Con todo, fueron muchos los que se tomaron en serio las visiones de Comte, aunque no al pie de la letra, dando a los preceptos de este estrafalario adepto a la Ciencia un ropaje más presentable. John Stuart Mill (1806-1873), uno de los padres fundadores del liberalismo, estaba horrorizado del intoxicante «despotismo espiritual» del último Comte, pero le fascinaba la intuición de una estructura moral universal que pudiera sostener su dura visión político-económica utilitarista. Reconocía que algún aliento espiritual tenía que informar a un sistema que no podía vivir solo de cálculo y de lógica.
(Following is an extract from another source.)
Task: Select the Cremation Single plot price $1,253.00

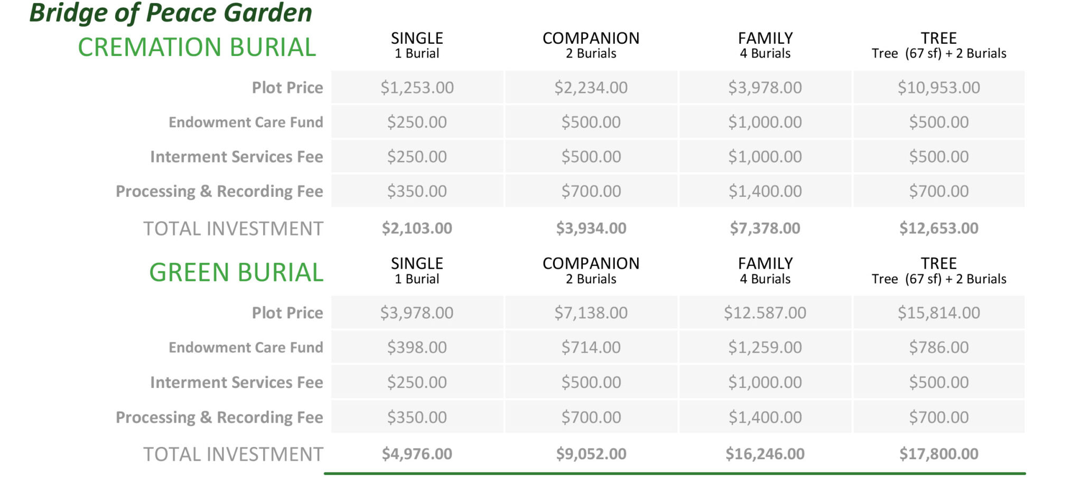Action: [x=417, y=88]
A través de Mill y muchos otros, la doctrina positivista sobre la ciencia moralizadora se abrió camino en el racionalismo del siglo XIX, se filtró en el pensamiento liberal y, a través de crisis y renacimientos, llegó a plasmar las expectativas hiperbólicas de la mente contemporánea. La expectativas de que la Ciencia lo resolviera todo con su toque mágico y guiara a la humanidad hacía en bien se presentaba por doquier, no solo en circunstancias excepcionales como una pandemia. 
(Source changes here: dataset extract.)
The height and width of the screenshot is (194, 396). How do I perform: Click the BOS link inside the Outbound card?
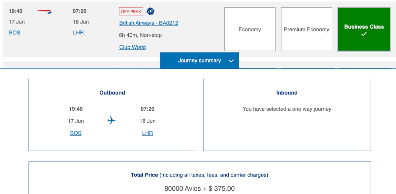pyautogui.click(x=76, y=133)
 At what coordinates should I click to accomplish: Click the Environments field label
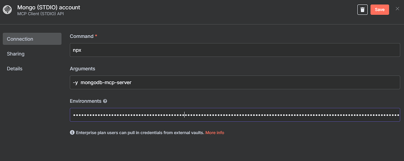click(86, 101)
Un ejemplo. Las pruebas de ADN y las ciencias forenses han revolucionado el sistema de la justicia penal, convirtiéndose en el deus ex machina de los tribunales. En Estados Unidos, los miembros de los jurados populares se muestran reacios a pronunciarse sobre un caso si no se cuenta con la prueba resolutoria del ADN que inculpe y disipe toda duda. Lo llaman «efecto CSI» porque entre el público reina una expectativa irreal, alimentada por temporadas y temporadas de glorificación televisiva del trabajo de la policía científica, de que para cada crimen aparezca en algún momento desde el laboratorio el mágico test que lo resuelve todo. 
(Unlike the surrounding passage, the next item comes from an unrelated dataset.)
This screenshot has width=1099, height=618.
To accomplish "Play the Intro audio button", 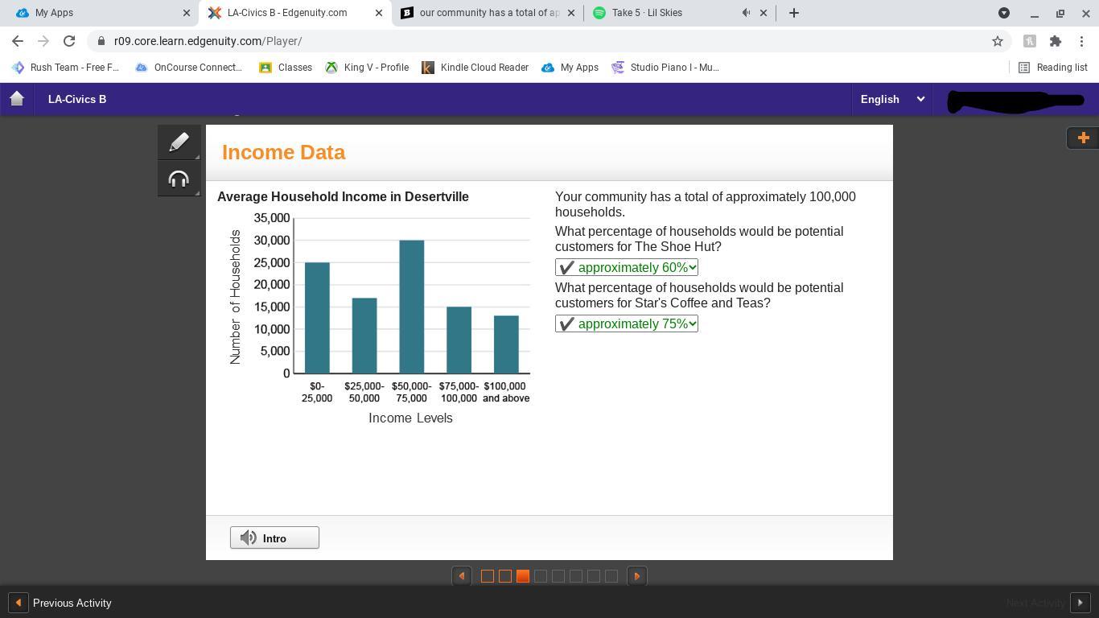I will [274, 538].
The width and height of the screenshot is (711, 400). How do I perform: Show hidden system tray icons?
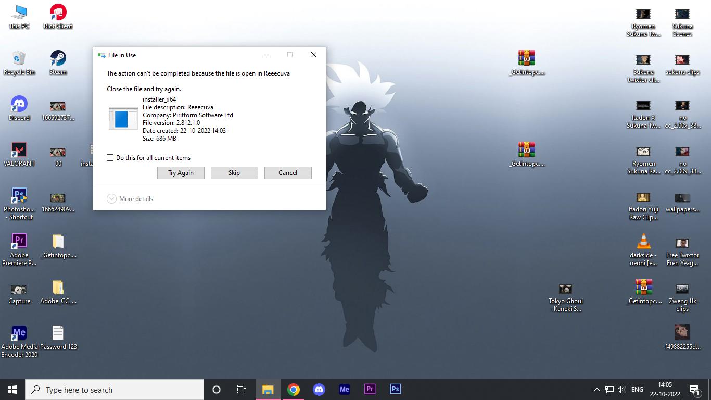pyautogui.click(x=596, y=390)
La sublimación del discurso científico ha producido el artículo de fe «lo dice la ciencia», un lema que sustituye el principio de verificabilidad por el de autoridad y divide el mundo en visionarios y réprobos, modernos y trogloditas, racionales y no racionales. Pero aquella a la que se alude con más frecuencia es a la Ciencia, doble idolátrico que pude transformase, a pesar de sus pretensiones de racionalidad, en un potente opio del pueblo.